» **YOUR TASK**
Reproduce the entries below verbatim, starting at the very first line and ending at the line containing "tap(614, 139)", with both of those lines included.
- - -
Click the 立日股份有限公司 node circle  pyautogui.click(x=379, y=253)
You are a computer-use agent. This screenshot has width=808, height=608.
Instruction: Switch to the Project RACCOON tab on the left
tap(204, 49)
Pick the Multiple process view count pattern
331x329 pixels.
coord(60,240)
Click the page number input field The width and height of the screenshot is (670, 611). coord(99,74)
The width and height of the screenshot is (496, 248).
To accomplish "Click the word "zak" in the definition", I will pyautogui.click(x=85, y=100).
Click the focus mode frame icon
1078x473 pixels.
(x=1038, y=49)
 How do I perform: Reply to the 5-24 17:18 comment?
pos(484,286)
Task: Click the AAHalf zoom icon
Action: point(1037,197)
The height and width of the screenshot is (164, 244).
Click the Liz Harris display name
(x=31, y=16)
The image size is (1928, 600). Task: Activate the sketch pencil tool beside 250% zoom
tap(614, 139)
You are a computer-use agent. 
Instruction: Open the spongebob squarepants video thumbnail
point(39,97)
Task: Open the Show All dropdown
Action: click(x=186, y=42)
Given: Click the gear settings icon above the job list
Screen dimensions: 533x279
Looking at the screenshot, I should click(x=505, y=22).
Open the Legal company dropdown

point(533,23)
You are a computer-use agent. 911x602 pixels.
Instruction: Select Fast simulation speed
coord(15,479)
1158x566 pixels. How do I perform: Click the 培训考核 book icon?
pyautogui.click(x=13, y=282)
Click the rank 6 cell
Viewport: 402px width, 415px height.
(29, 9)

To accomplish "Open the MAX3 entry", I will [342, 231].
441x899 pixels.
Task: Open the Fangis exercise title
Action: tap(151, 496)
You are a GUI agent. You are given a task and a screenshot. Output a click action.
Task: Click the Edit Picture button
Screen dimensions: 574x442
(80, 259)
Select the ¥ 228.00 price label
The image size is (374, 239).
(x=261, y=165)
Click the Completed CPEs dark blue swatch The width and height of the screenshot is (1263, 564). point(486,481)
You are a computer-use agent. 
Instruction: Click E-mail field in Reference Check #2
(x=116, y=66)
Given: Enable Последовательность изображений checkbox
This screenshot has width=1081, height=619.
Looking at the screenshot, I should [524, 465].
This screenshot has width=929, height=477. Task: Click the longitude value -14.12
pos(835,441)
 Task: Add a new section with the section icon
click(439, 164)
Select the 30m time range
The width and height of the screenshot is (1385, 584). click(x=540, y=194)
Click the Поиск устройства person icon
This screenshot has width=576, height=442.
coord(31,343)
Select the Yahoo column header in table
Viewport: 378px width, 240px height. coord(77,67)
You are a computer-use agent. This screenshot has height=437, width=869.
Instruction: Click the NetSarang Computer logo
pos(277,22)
- - -
» **RESPONSE BELOW**
Click the 立日股份有限公司 node circle  pyautogui.click(x=379, y=253)
You are a computer-use agent. This screenshot has width=808, height=608.
Instruction: Switch to the Project RACCOON tab on the left
tap(204, 49)
Pick the Multiple process view count pattern
331x329 pixels.
coord(60,240)
Click the page number input field The width and height of the screenshot is (670, 611). coord(99,74)
The width and height of the screenshot is (496, 248).
To accomplish "Click the word "zak" in the definition", I will pyautogui.click(x=85, y=100).
Click the focus mode frame icon
1078x473 pixels.
(x=1038, y=49)
 How do I perform: Reply to the 5-24 17:18 comment?
pos(484,286)
Task: Click the AAHalf zoom icon
Action: point(1037,197)
The height and width of the screenshot is (164, 244).
Click the Liz Harris display name
(x=31, y=16)
The image size is (1928, 600). Task: Activate the sketch pencil tool beside 250% zoom
tap(614, 139)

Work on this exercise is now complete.